CVE-2026-54419
CriticalCVSS 9.8Exploitation Probability (EPSS)
Low risk43th percentile — higher than 43% of all known CVEs
Summary
The PIAF-HMS hotel management system contains multiple unauthenticated SQL injection vulnerabilities. The application lacks an authentication mechanism and directly passes user-supplied HTTP parameters into deprecated mysql_query() calls without sanitization.
Risk Assessment
A remote, unauthenticated attacker can inject arbitrary SQL, allowing them to read, modify, or delete records in the database. This poses a serious threat to data integrity and confidentiality.
Recommendation
It is recommended to implement an authentication mechanism and use secure database access methods, such as prepared statements, to prevent SQL injection.
Original NVD description (English source)
claudiopizzillo PIAF-HMS (PBX-In-A-Flash Hotel Management System; no released versions, latest commit 389d2633441b65ced1c104212cd62be2bfca21e5) contains multiple unauthenticated SQL injection vulnerabilities. The application has no authentication mechanism and passes user-supplied HTTP parameters directly into deprecated mysql_query() calls via string concatenation, without sanitization, escaping, or parameterization.
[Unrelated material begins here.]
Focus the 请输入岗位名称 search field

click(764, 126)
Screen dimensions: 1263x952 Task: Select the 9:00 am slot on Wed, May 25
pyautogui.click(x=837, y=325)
Affected sinks include rooms.php (DELETE FROM Rooms WHERE ID = $_GET['ID'], unquoted numeric context), checkuser.php (WHERE Ext = '$_GET["Ext"]'), ec.php (date/extension parameters in a WHERE), checkin.php and wakeup.php ($_POST values into INSERT statements), bills.php ($_POST fields built into a WHERE clause), and rates.php and checkout.php. A remote, unauthenticated attacker can inject arbitrary SQL to read, modify, or delete arbitrary records in the backing database (e.g. rooms.php?ID=1 OR 1=1 deletes all room records). Note: queries run via the legacy mysql_* extension, which does not permit stacked statements.